Henry Ford Hospital o La cama volando
Frida Kahlo
Por Thiare Arguello
El lugar no contaba con muchos recursos, básicamente, lo único propio era la ropa que la congregación les regalaba. Dormían en colchones, los separaba del suelo una sábana delgada que garantizaba simbólicamente cierta higiene en el ambiente. Las paredes eran frías, pero eso no era relevante, todas las que llegaban ahí también tenían denominadores comunes: no les quedaban opciones y la pobreza no les fue ajena en su vida. A su compañera, ahora amiga, le daban miedo los ruidos nocturnos porque sabía que en ciertas ocasiones extraños se habían aproximado a robar en la madrugada, así que ella se armaba de un palo que encontró en los alrededores y metía ruido por los muebles para amedrentar a los intrusos. A ella le daban miedo los perros así que, cuando un ladrido tomaba un tono muy cercano, se devolvían la mano. Un día, su compañera de habitación se marchó, nadie supo exactamente a dónde ni en qué circunstancias partió, pero no dejó rastro. De ese hecho aprendió otra verdad primordial para su género: la vida de las mujeres de suerte que reniegan serlo, no son importantes para la sociedad, así que se limitó a esperar con el único derecho que nunca le fue negado: mantener silencio.

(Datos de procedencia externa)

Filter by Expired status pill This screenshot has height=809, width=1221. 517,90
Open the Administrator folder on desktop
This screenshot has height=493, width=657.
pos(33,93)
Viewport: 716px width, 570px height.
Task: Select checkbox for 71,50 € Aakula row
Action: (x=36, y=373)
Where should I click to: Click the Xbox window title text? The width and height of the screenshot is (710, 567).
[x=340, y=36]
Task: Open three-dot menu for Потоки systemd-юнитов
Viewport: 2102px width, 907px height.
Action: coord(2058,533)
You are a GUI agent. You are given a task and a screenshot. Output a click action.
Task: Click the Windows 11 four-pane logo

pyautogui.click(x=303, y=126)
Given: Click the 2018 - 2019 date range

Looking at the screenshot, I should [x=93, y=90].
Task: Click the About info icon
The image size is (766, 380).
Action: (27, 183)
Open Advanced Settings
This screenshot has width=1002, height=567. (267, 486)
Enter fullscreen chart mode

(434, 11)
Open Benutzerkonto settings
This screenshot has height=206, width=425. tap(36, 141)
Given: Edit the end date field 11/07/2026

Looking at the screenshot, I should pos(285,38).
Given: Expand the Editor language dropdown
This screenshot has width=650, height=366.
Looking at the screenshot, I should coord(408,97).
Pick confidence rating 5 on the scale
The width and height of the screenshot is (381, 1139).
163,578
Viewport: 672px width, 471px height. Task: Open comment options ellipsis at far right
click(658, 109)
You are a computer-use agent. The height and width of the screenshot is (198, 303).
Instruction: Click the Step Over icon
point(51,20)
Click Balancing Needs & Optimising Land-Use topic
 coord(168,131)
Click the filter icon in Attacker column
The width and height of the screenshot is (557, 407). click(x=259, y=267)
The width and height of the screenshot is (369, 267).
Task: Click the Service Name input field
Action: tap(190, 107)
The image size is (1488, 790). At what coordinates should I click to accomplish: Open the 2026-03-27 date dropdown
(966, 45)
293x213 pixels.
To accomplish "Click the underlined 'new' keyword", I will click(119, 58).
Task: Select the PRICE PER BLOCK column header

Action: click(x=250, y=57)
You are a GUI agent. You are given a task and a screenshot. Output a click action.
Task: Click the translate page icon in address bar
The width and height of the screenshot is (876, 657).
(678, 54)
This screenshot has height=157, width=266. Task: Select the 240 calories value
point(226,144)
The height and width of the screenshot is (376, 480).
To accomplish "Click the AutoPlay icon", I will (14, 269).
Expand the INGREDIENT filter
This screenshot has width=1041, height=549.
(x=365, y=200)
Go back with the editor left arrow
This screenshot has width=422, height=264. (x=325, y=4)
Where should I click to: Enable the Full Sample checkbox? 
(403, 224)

Sin duda, el día en que más la extrañó fue cuando el padre de quién sea que se estaba gestando en su útero apareció en la puerta, buscándola. Le dijo que la quería y se lo demostró como todos los hombres en su vida lo habían hecho: sujetándole con fuerza las muñecas a la altura del cuello, cual grilletes. Ese día, ella deseó tener la fuerza de su amiga para alejarlo de allí, porque aun cuando se fue, ella seguía sintiéndolo muy cerca. “Nadie más va a querer estar contigo”, le dijo, “Menos ahora que estái gorda”. Y deseó no creer que pudiera ser verdad, y deseó ser suficiente, estar lo más sola posible.
Deseó realmente estar sola
El viento seguía sonando afuera, parecía llevar el nombre de tantos en su rugir, tantos que parecían impotentes por marcar presencia, por ser reconocidos como entes invencibles. Y pensó en todas las veces que aquellos que seguían negando su existencia continuaban vociferándolo por las calles y la televisión, pero ella estaba ahí, en una noche de contracciones que le recordaba lo viva que estaba, lo presente que estaba; pues las mujeres sin placer, las mujeres adoloridas, las mujeres rotas, las mujeres solas, las mujeres sin suerte, también son parte de la maternidad. Dejó de escucharlo, quizás lenta y dolorosamente, o quizás rápida e inconscientemente, pero cuando despertó, la sábana había dejado de estar bajo el colchón para estar cerca de su piel. Era tan blanca que a la vista parecía celestina. Estaba en un hospital. Rostros lisos se paseaban por todos lados, rostros sin rostros que miraban sin mirar.
Ahora tenía una hija.
No sabía qué hora era, solo sabía dónde estaba. Nadie se tomó la molestia de informarle pero, para mujeres como ella, sólo hay un hospital dispuesto a recibirla, aun siendo un objeto inerte. Eso era para los hombres de rostros lisos: un objeto inerte con algo dentro que era más importante. Valdría lo mismo si el útero contenía un feto o cocaína, en ninguno de los dos casos la dignidad de la mujer que lo porta es el tema.
Echó un vistazo a su alrededor con el poco movimiento corporal que le tenían permitido: era una sala compartida con otras cinco mujeres, tan desgarradas como ella.
El viento las había penetrado desde el comienzo de sus vidas.
Así fue como supo que, si necesitaba gritar tan alto para infundir miedo, entonces no era tan poderoso como aparentaba. Y que pese a sus aullidos, la madera crepita, las mariposas vuelan, los pies caminan descalzos.
Apareció un padre en la entrada de la sala. No fue el de su hija, como ella hubiese querido, sino el suyo, el mismo que la echó a la calle, el mismo que la dejó sola. Le dijo que quería ver a la niña, a su nieta, y algunas palabras más que, para el caso, no tenían ya importancia. Se lo concedió, pensando que quizás el viento, un día de esos, podría envolverlas por completo y hacer de la ausencia el mejor refugio.